It may well be the case with you too, but women are the backbone of my family. Strong, assertive and caring women like my mother, my late nana, my wife and – increasingly and especially, my 13 year-old daughter – are the glue that holds the family ties together.
I hope that you were able to recognise the importance and significance of women but especially mothers last Sunday during Mother’s Day.
Going round the supermarket in Hartlepool last weekend, it was fairly obvious from the queues of people near the flowers and cards that most wanted to show how important their mothers are to them, even if other men probably looked a bit like me in being frazzled and confused as to what to actually get.
There was a further opportunity to celebrate the importance of women this week with International Women’s Day. I know some people, usually men, might say well why isn’t there an International Men’s day (although actually there is), but I, as a man, think that a day that recognises the importance of women is vital.
The progress in this country and others in terms of the status and freedom of women – whether that freedom is economic, in terms of having money of their own, social, in terms of being able to do what they want and how they want, and political freedom, in terms of having the vote and being able to become MPs – has been astonishing.
My brother and sister-in-law visited me in Parliament a couple of weeks ago with their daughter and my niece, Gabriella, who is 13-months-old. I showed them the cupboard in St Mary Undercroft, the chapel of the House of Commons, where Emily Wilding Davison, a suffragette who of course was from the North East, hid overnight on the night of the census so that she could say in the 1911 census that her place of residence was “the House of Commons”, thereby increasing publicity for the votes for women campaign.

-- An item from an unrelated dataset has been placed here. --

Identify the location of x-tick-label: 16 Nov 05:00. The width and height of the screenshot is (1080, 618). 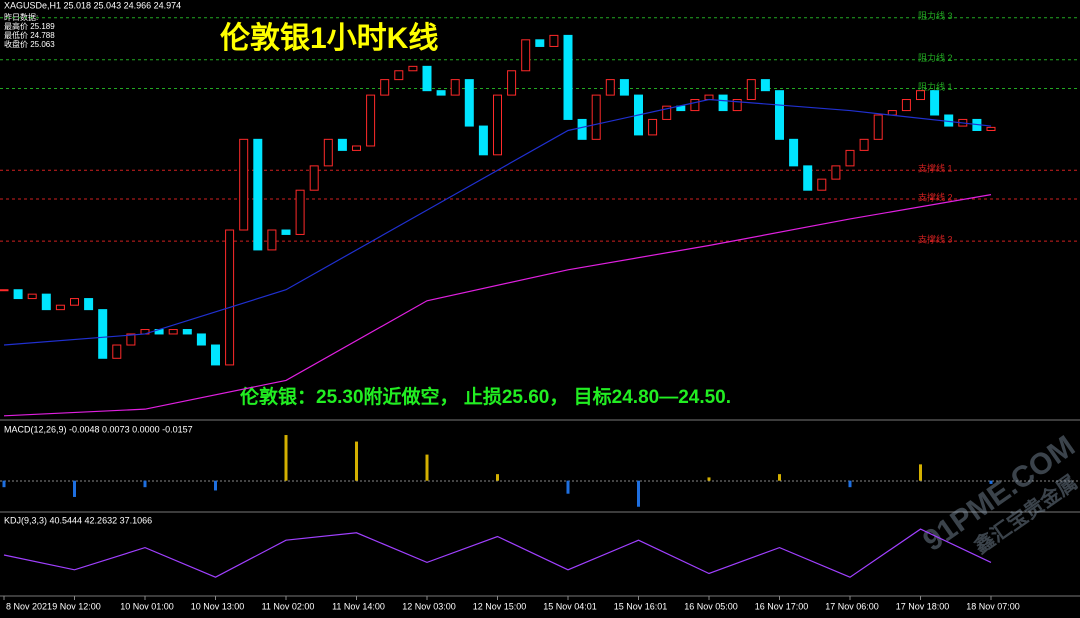
(711, 606).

It was great to see little Gabriella stand in the same place where Emily Davison campaigned to give her, in a few years time, the freedom to vote. I should imagine that Gabriella will find it astonishing that her political opinion and ability to express that opinion through the ballot box was denied to previous generations of women simply on account of their gender.
This is remarkable and, speaking of other countries, it might result in the culmination later this year of the election of the first women president in the United States, Hillary Clinton. That will be a profound and symbolic event.
However there remains strong barriers, both in terms of significant matters, as well as seemingly small, trivial and annoying things, that hold back women in this country.
There remains a gender pay gap, some 40 years after this was meant to have been legalised out of existence. I think it is disgusting that anybody is paid a different rate for doing the same job, and yet women are experiencing this every day. In business, it is still unusual for women to lead big companies, even though there is evidence to suggest there is a link between a female chief executive and improved profitability of a company.
In terms of the biggest businesses in the country, the FTSE 100, there are more bosses called John than there are women in charge. Women in their 50s are being penalised in an unfair way over their pension provisions.
There’s also the issue of gender pricing. Why do razors for women cost on average 50 per cent more than the equivalent for us men? Why does Argos sell a child’s scooter in pink at £5 more than the scooter in blue? And why do sanitary products, hardly a luxury or non-essential for a large part of the population, command VAT at 20 per cent?
There has been remarkable progress over women’s rights, but there is a lot more to do. That is why International Women’s Day is still worth celebrating in this country.